Evaluating the Effectiveness and Equity of Court Interventions to Reduce Involvement with the Criminal Justice System
Repository for DSSG 2022 for Kansas City, MO Municipal Courts Project.
KCMO-MC is the 16th Judicial Circuit court of Missouri and deals with low level ordinance violations, such as trespassing and petty theft, with probation being the most common sentence issued by the court. However, the probation terms assigned to probationers, such as community service and anti-theft classes, are often left incomplete and a large number of probationers subsequently return to the court with new cases. In this project we aimed to help the court develop mechanisms to evaluate of the outcomes and effectiveness of their interventions in order to reduce individuals' future involvement with the criminal justice system.
Our approach to tackling this issue was two-fold: 1) setting up an infrastructure that allows the court to experiment with various probation conditions to test the effectiveness of their practices, and 2) building a machine learning pipeline that makes it possible to compare outcomes of pilot programs across different risk groups to evaluate the equity of the program. Here, we focus on predicting the risk of individuals receiving low intensity probation sentences returning to the court with a new case. Together, these components make it possible for the court to determine which interventions work best for which individuals (or alternatively, do not work), and make the necessary adjustments to improve outcomes for the individuals in the system to increase probation completion rates and decrease recidivism. This repository hosts the code for loading and cleaning data, and training and evaluating the models.
To use the KCMO-MC
repository, you will need:
- Python = 3.10
- PostgreSQL = 14.3
Once the requirements above are installed and you have cloned the repository from Git follow the steps outlined below to set up and activate a Python virtual environment with the required configuration.
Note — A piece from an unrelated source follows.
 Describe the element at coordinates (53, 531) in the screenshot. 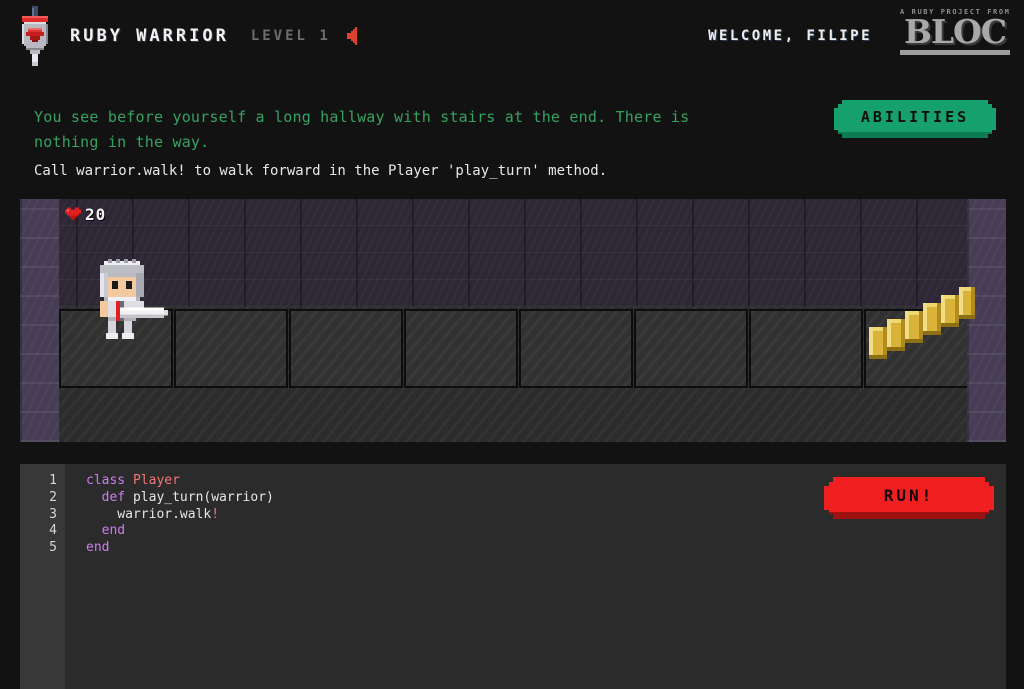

- We recommend starting with a new python virtual environment and pip installing the requirements needed:
$ pip install virtualenv
$ virtualenv kcmo-mc
$ source ./kcmo-mc/bin/activate
$ pip install -r requirements.txt
Modify the default search path for module files:
$ export PYTHONPATH=$PWD
Modify the enviornmental variables to include your database credentials:
$export PGUSER=<username>
$export PGPASSWORD=<database_password>
$export PGHOST=<database_host_address>
$export PGDATABASE=<database_name>
$export PGPORT=5432
For an overview of the data used for this project and how to load it, see data.md
The entire process of training and evaluating the models can be executed by navigating to 'src/pipeline' and running the 'main.py' file:
$ cd src/pipeline
$ python main.py
Before runing the pipeline, edit the configuration file config/config.yaml to specify the desired cohort, time-splitter, feature, label, and modeling configurations for the experiment:
-
Cohort: Predictions are assumed to be made daily based on the court docket list, and includes individuals who are given a suspended imposition of sentence (SIS) probation for non-violent charges on that day. The cohort specification can be changed in the file src/pipeline/cohort/test_cohort.sql.
-
Time splitter: Specify the earliest and oldest available dates for training the model, the label window and unit (e.g., 12 months), the training window (e.g., 3 years), the model update frequency (e.g., 3 months), and the maximum number of splits. Due to changes in the court’s data storage practices and updates in definitions and codes of statute ordinances, we recommend that the oldest available date set for training is no earlier than 2012.
-
Feature configuration: Currently, the available feature groups include violation events history, probation events history, charge related features, demographics, and day counts since various events (e.g., days since last case). For violation events and probation events related features, specify intervals of interest as well as the date of interest (e.g., violation date).
-
Models: A baseline model that uses the number of cases as the only predictor, decision trees, logistic regression, random forests, TabNet deep neural network for structured and tabular data, and boosted forests are the current model types run by the pipeline. The modeling_config section of the config.yaml file contains relevant hyperparameter specifications for each model type.
-
Note: For a quick run using two timesplits and simple model configurations, update the 'read_yaml' function in src/utils.py to use config/config_simple.yaml
The pipeline saves modeling results to the database and server, and these tables are read into the modeling selection pipeline. Currently the best models by AUC and precision at the top 10% (representing the highest risk defendants) are processed in the post modeling. The full model selection process can be found in the model_selection.ipynb notebook.
The model_inspection.ipynb notebook contains code for post-modeling inspection of a selected model. To use the notebook, you will need to inter the model_id for the model you’re interested in inspecting into the ‘Input’ section. Running the notebook will produce:
- Precision-recall curves
- Score distribution plot
- Feature importance plot
- Cross Tab report
- Bias audition on race and sex using aequitas
The code used to create the bar charts and compute various statistics about probation term outcomes is contained in the following two Jupyter notebooks in the notebooks folder:
SIS_SES_probation_term_outcomes.ipynb
race_probation_outcomes.ipynb
In order to run these notebooks, first open the SIS_SES_probation_term_outcomes.ipynb notebook, uncomment the SQL queries and run in a database tool such as DBeaver to create the ordvpost2012 table. Once this table is created, either notebook can be run to generate the statistics of interest as well as the plots.